After the ice-breaker, there’s usually a type of presentation. One week there’s an open mic – the perfect venue for Hoskins to try out a new poem. Another week: All Is Fair in Love and Wear, a local garment company that specializes in creating undergarments for transgender and gender nonconforming individuals. Another week will feature a workshop on sexual assault and consent.

It’s these kinds of workshops and presentations that mark Passages’ growth.

“A lot of Passages in the ’90s was social time. Coming together and talking about dating, where to go, what to do. Who to date,” says Shaw with a laugh. “But now the program comes with a linkage of services, access to other organizations, licensed therapists. It’s a full-service program.”

The group also provides sex education and assistance on issues affecting LGBTQ youth like suicide, domestic violence and mental health. Just as importantly, they welcome ideas from the youth.


A National Transgender Discrimination survey based on 2015 findings (released in December) found that 77 percent of those who were out or perceived as transgender experienced some form of mistreatment between kindergarten and 12th grade, such as being verbally harassed, prohibited from dressing according to their gender identity, disciplined more harshly, or physically or sexually assaulted because people thought they were transgender.

Hoskins says this happened at her school, the Paseo Academy of Fine and Performing Arts.

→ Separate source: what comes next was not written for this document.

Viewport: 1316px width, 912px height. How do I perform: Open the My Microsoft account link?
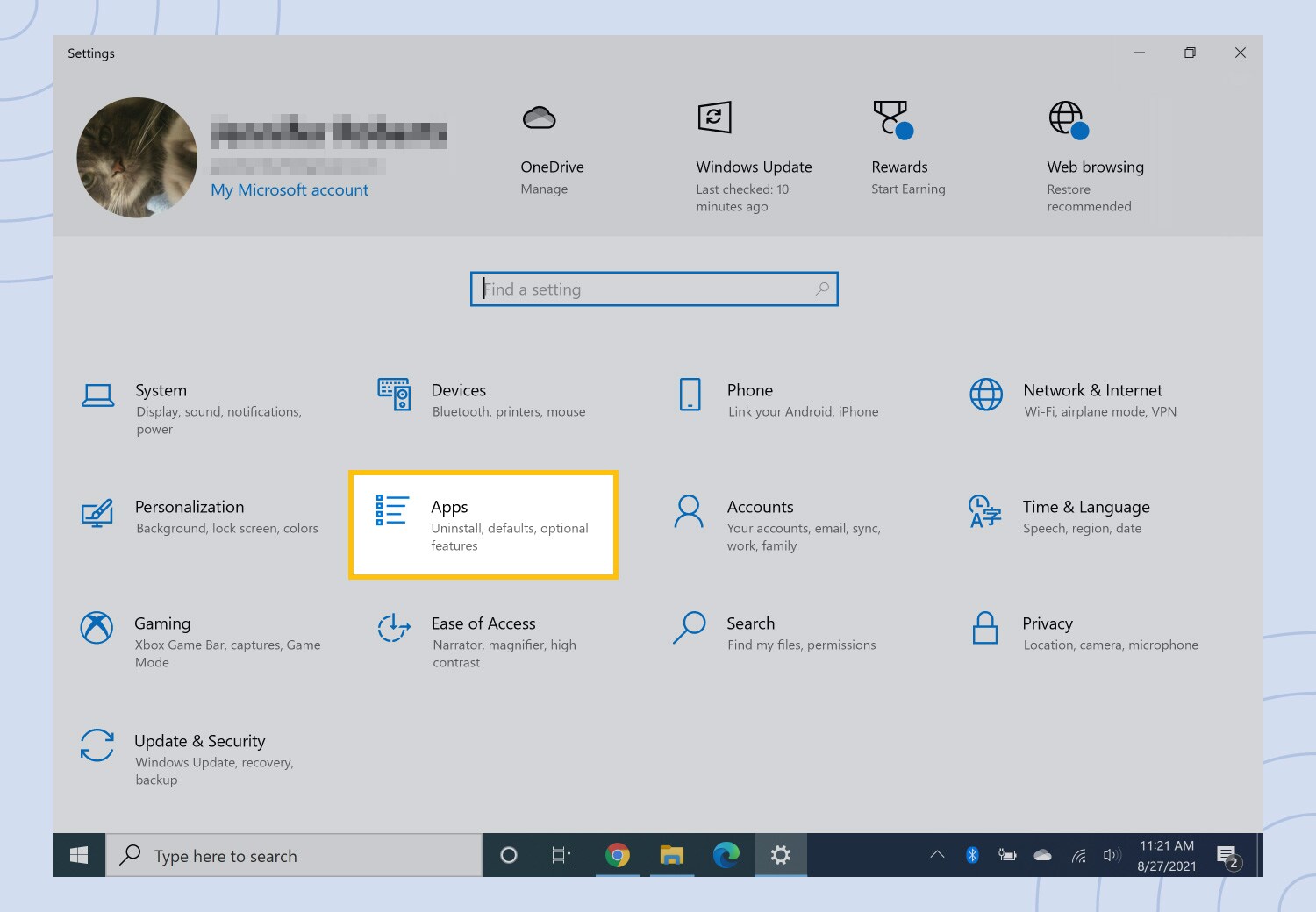tap(290, 190)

She alleges she wasn’t allowed to host a school poetry event in November because of what she wore: trousers, a sweater, bra, makeup and heels.

“They crushed me,” Hoskins, a junior, says, thinking back on the incident. “I think that was the first time I cried in public ever. I had been profiled before by people online, but I didn’t have to go to school with them.”

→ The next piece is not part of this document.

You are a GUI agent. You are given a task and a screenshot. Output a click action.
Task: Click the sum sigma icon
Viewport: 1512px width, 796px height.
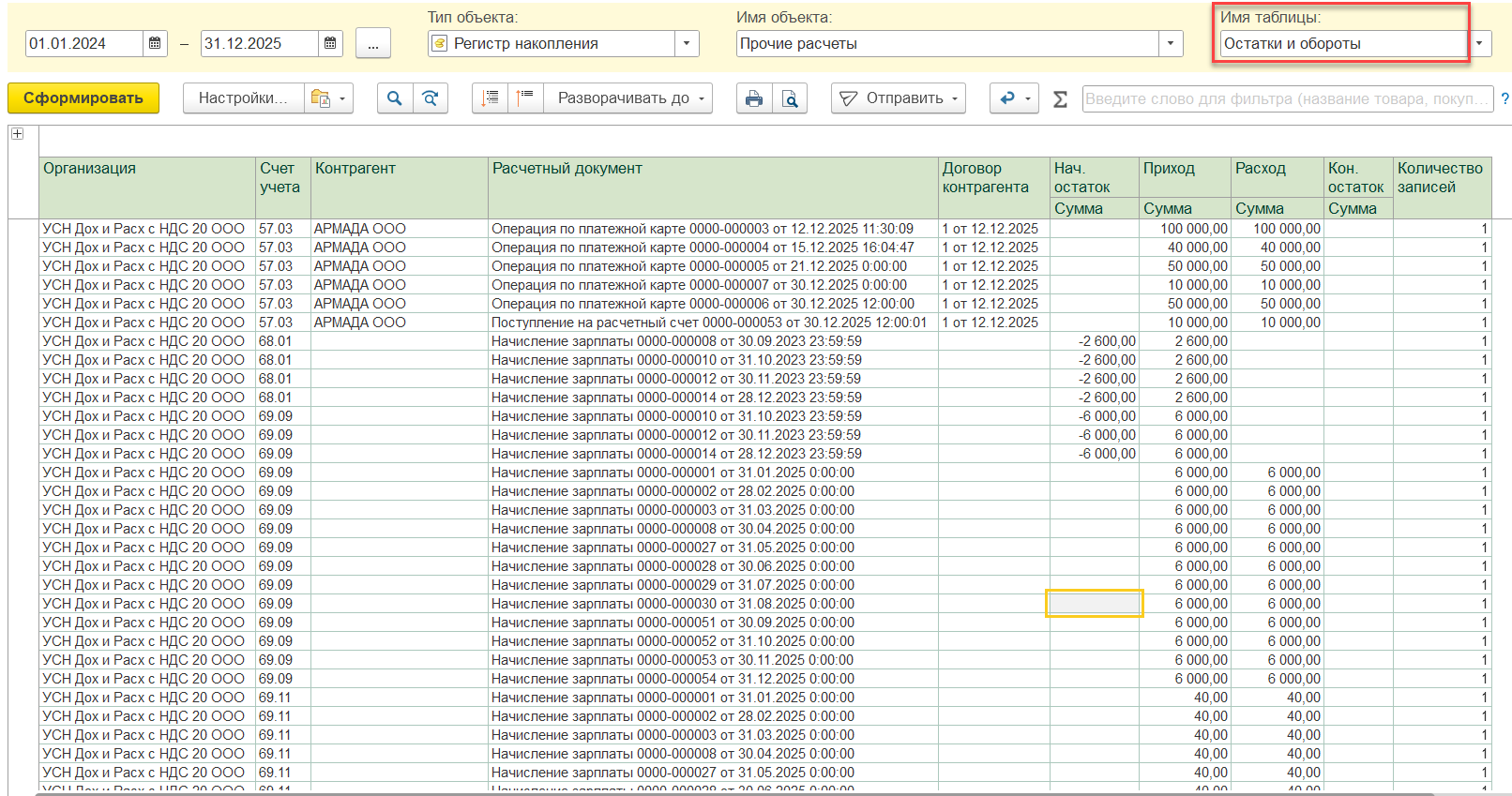point(1060,98)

Paseo administrative staff explain the issue that day was Hoskins’ safety. Principal Dennis Walker says Hoskins failed to mention that she was also wearing “five-inch heels” and a skirt with a train so long that earlier in the day, she got entangled and tumbled down a flight of stairs. “I thought she broke her neck!” Walker says, recalling seeing Hoskins fall.

So when Hoskins told Walker she was hosting the event, on a stage with more than its share of steps and dark spots, Walker said no.

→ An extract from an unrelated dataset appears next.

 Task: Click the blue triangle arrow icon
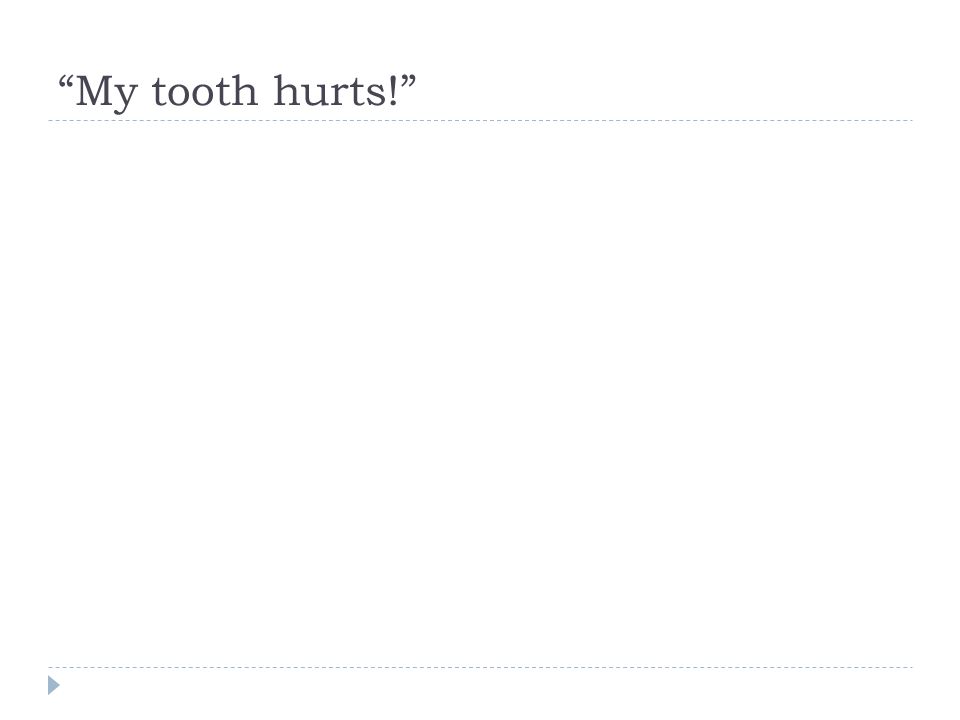tap(54, 685)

“I’m the one who made that call,” Walker says. “For her safety and her safety only.”

The next time the poetry event was held, this April, Hoskins was permitted to perform in her feminine attire.

“We support our trans males and our trans females,” Walker says. “They are very comfortable here at Paseo Academy. We treat them with the same equity and respect as we do all the children in our building.”

Several other transgender students at Paseo disagree, saying that some teachers have not abided by their request to be referred to by their preferred pronouns and names, while others sometimes make disparaging remarks about their identity.

“Those are isolated incidents,” Walker says.

Still, it’s incidents like these that might be why the 2015 study also found that 39 percent of transgender and gender nonconforming individuals had experienced serious psychological distress, and 40 percent had attempted suicide, a rate nine times that of the general population.

The Southern Poverty Law Center listed 2016, with 27 transgender homicides, as the deadliest year on record for transgender people.

This year, nine transgender people have been murdered. All were transgender women of color. More than half were misgendered by local news or authorities in the announcement of their deaths.

These are the stories that haunt Hoskins.

“I don’t want to die,” Hoskins says. “But I realize when you live the life that I live, when you’re the person that I am, by no fault of my own, I might meet an end.”

Which is why walking into Passages felt like coming home.

“Take home, school, the world. There’s no place where we’re allowed to be ourselves. But then you create Passages. It’s the only place where I’m allowed to be. Where I don’t have to prove to someone ‘Hey! I’m this,’ ” Hoskins says.

“At Passages,” Hoskins says. “It’s just somewhere where I can BE.”